In the case of the tar archive you just need to run the included install.sh
script.
For Rust developers
You have cargo
! you can run:
cargo install tiempo
However that will not install the beautiful man page. Although you can still see it at https://tiempo.categulario.xyz .
For everyone else
You need to compile tiempo
by yourself. But don't worry! It is not that hard.

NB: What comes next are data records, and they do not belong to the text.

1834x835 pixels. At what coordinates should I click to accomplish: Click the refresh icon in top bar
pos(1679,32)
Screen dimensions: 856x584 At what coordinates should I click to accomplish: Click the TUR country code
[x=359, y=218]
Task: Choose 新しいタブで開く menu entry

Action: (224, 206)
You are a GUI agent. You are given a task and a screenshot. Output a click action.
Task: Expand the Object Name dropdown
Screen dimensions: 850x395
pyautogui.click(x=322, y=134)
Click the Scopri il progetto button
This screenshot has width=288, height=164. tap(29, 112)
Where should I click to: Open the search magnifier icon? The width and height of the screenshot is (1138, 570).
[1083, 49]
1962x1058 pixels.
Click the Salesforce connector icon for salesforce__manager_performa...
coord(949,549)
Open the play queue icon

Just clone the repository, make sure
you have rust installed and run:
cargo build --release
inside the repository. The binary will be named t
(or t.exe
if you use
windows) and it is located inside the target/release
directory that was
created during compilation.
How to build
You need rust, then clone the repo and simply run
cargo test
to check that everything is working, and then
cargo build --release
to have a binary at target/release/t
that you can then move to a
directory in your PATH
or use it by its absoulte or relative paths.
Run
t --help
to see the options.
Development database
When developing I prefer not to mess with my own database, so I use this .env
file:
export TIMETRAP_CONFIG_FILE=/absolute/path/to/repo/dev_config.toml
PS1="$ "
and when I want to test some commands against such config file I just source it:
source .env
cargo run -- in 'hola'
Documentation
The docs are written using sphinx. To
install the required dependencies enter the docs
directory and create a virual
environment:
virtualenv .venv
then activate it and install the dependencies:
source .venv/bin/activate
pip install -r requirements.txt
To build the docs just do:
make html
for the html version (output located at docs/build/html
), or
make man
for the man page (output located at docs/build/man/tiempo.1
). To test the man
page you can do:
man -l build/man/tiempo.1
To get a live-reloaded server with the html docs do:
sphinx-autobuild source/ build/html/
The contents of the man page are located in docs/source/index.rst
,
formatted as
reStructuredText.
Building the packages like in CI but locally
First pull the image:
podman pull tiempo-build-env
Or build it yourself from this repo:
podman build -t docker.io/categulario/tiempo-build-env .
Then build the artifacts:
./scripts/podman-build.sh
To build the archlinux PKGBUILDs (depends on the artifacts folder created by the previous command):
./scripts/podman-build-aur-bin.sh
./scripts/podman-build-aur-git.sh
Both of the previous commands produce PKGBUILDs in the current directory so if you run both sequentially you'll lose the PKGBUILD of the first command.
Special Thanks
To timetrap for existing, to samg for creating it. It is the tool I was looking for and whose design I took as reference, keeping compatibility when possible.
Release checklist
(mostly to remind myself)
- Ensure tests pass and that clippy doesn't complain
- Add documentation about the new features
- Create an entry in
CHANGELOG.md
with the target version, commit it - run
vbump
- git push && git push --tags && cargo publish
- edit the release in gitlab to include its changelog.